It’s Time To Bust Some Myths About How States Can Use Federal Funds

Agencies could help governors, mayors and other local leaders address pressing social issues by clearing up misunderstandings.

How can federal agencies help governors, mayors and other local leaders craft innovative solutions to pressing policy challenges, even in an era of flat or declining funding? A remarkable finding from the Federal Performance Partnership Pilots for Disconnected Youth (P3) initiative suggests a way: Federal agencies can unleash creative new approaches simply by myth busting, meaning working with states and localities to correct misunderstandings about the flexibility they already have when using federal funds.

First, some quick background on P3. To help states and localities bridge programmatic silos to serve disconnected youth (young people who are not in school and not working), in 2014 Congress authorized several federal agencies to enter into agreements with up to 10 states, regions, localities, or tribal communities per year. The agreements provide sites with additional flexibility in using federal funds across multiple programs in exchange for being held accountable for achieving specific youth outcomes.

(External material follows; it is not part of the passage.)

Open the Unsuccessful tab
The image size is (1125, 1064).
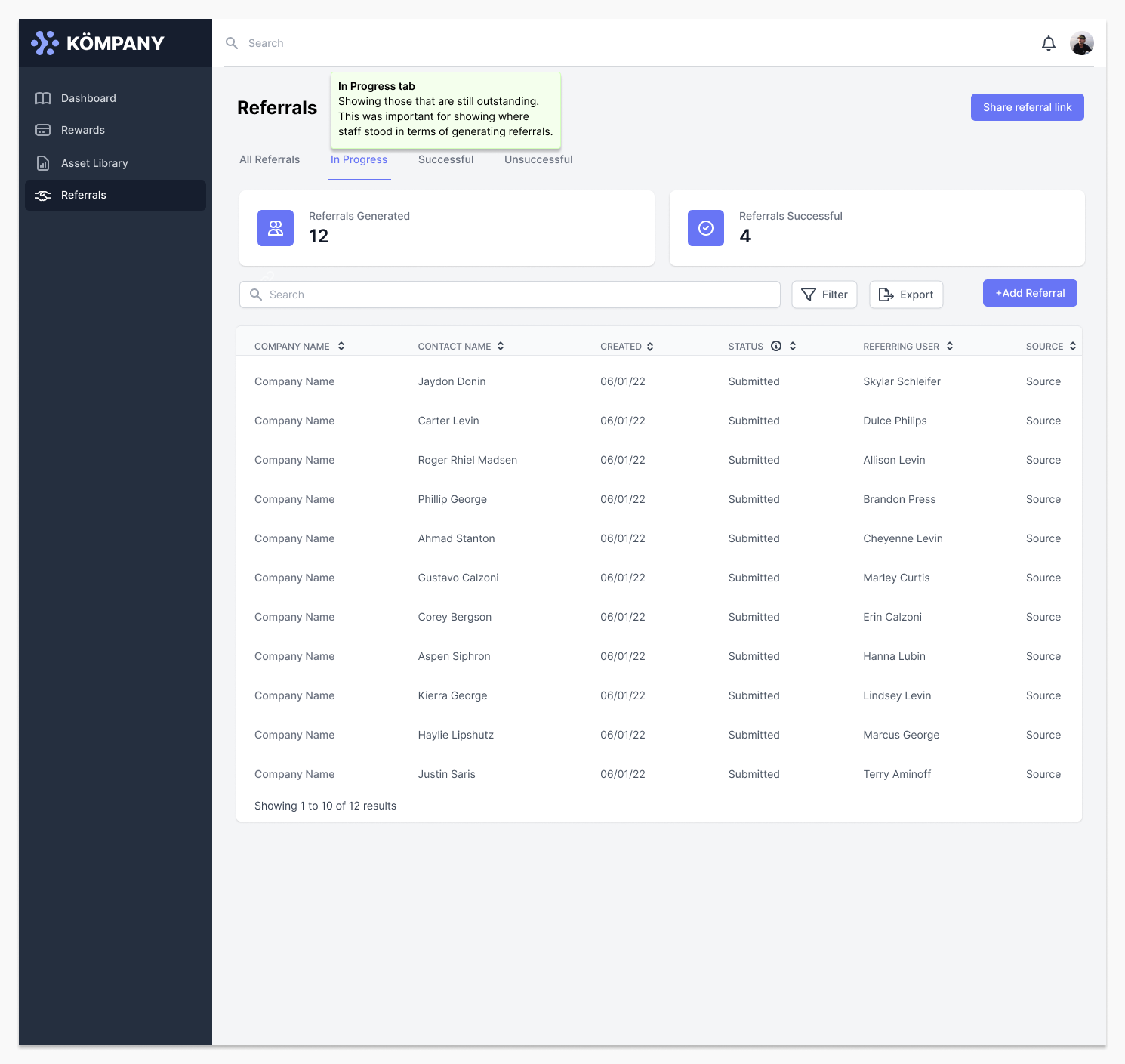538,159
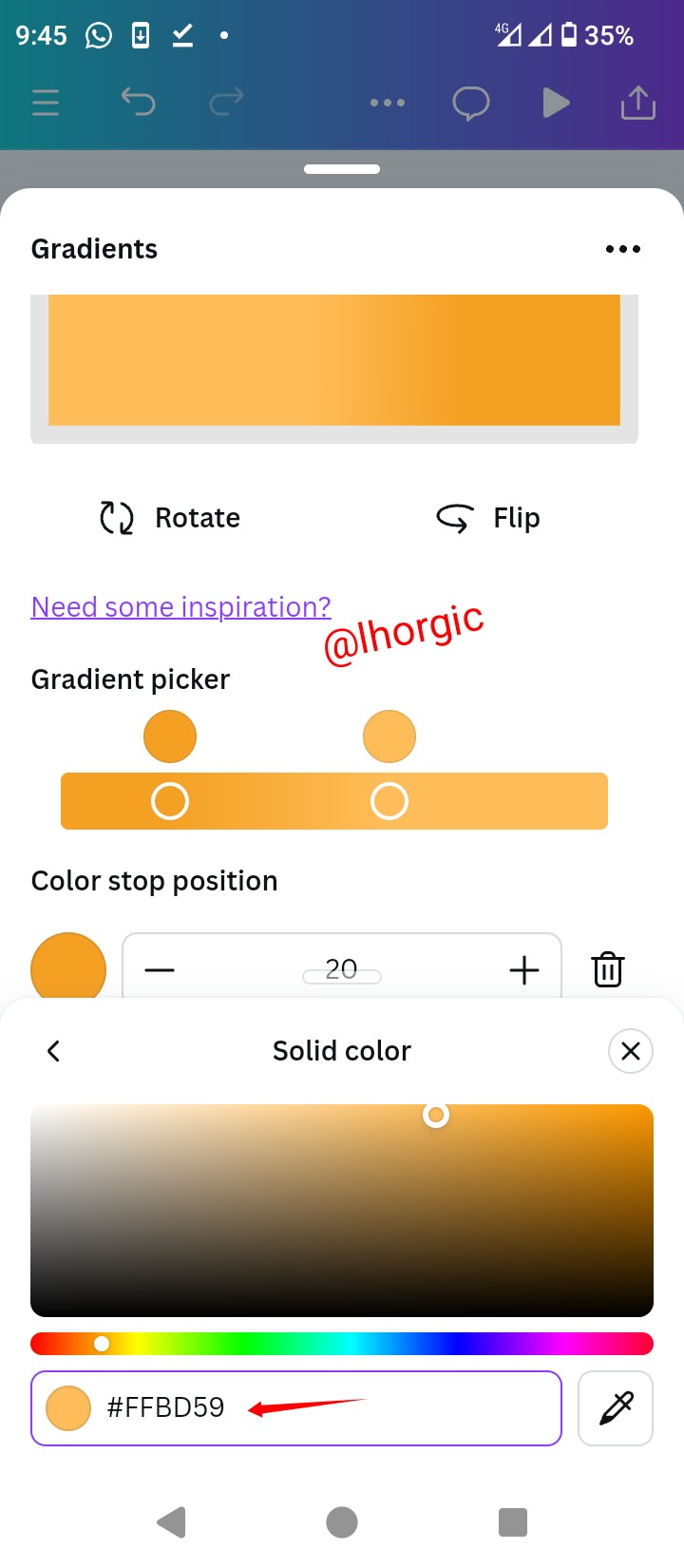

Strikingly, just putting a federal process in place to respond to requests for flexibility from P3 sites removed about one-third of the barriers preventing those sites from innovating and operating more efficiently—without even tapping the additional flexibility that Congress provided. That finding is consistent with what the Education Department learned with its “Ed-Flex” initiative in the 1990s: simply creating a process to review and respond to requests for flexibility removed a third of the barriers—no new waiver authority needed.

How could this be? Federal programs, it turns out, often provide more flexibility than states and localities realize. What a mayor or governor might see as an insurmountable constraint to innovation might actually be a myth: federal programs may already allow funds to be used or combined in the ways a mayor or governor wants. What was lacking was a reasonable way for them to find this out.

Every federal agency should draw from the lesson of P3 and Ed-Flex and create a “myth-busters” team. The team would provide timely responses to state, local and tribal requests to implement multiple federal programs in a coordinated way. For example, a mayor’s office might ask if their city can launch a new initiative that combines federal funds, or adjusts eligibility rules, to better serve a specific target population—say, people addicted to opioids. The myth-busters team would let the office know. If the answer is no, the team would try to identify other federal resources the city could use to achieve its goals. Myth busting is not about bending the rules, but rather about transparency and problem solving.

Establishing federal myth busters would be low-cost, since their role would be to provide accurate and timely information and advice, not additional funding. And by unleashing more effective and efficient strategies to address stubborn policy problems, the payoffs would be significant. The myth-buster positions would easily pay for themselves, many times over.  

Creating Flexibility

While myth busting initiatives could address many of the barriers to state and local innovation, the rest will require new federal flexibility. That is why Congress should launch a P3-type initiative in every priority area of social policy, from improving early education to reducing recidivism. It is an approach that has broad political appeal, given its focus on flexibility and accountability for results, as well as its safeguards for vulnerable populations. In fact, P3 has enjoyed strong support from both Republicans and Democrats and across three separate appropriation subcommittees.

Together, agency myth busting and expansion of the P3 approach could help modernize programs implemented at the state and local levels. Today many of those programs are overly prescriptive, focused on compliance rather than outcomes, and generally have few incentives for continuous improvement through the use of evidence and data. Because a significant portion of federal policy is implemented at the state and local levels, making government more results focused cannot simply be achieved by changing or reorganizing internal federal operations. It will also require ensuring that state and local partners have the ability and incentive to focus on results.

Andrew Feldman is a Visiting Fellow at the Brookings Institution's Center for Children and Families. He previously served at the White House Office of Management and Budget in the Obama Administration.

Thaddeus Ferber is a Vice President at the Forum for Youth Investment, which advocated for and helped bring about the P3 legislation. He is the author of the Forum’s report, “Transforming Government, Transforming Communities: Strengthening the Federal Workforce to Help Communities Implement Place-Based Initiatives.”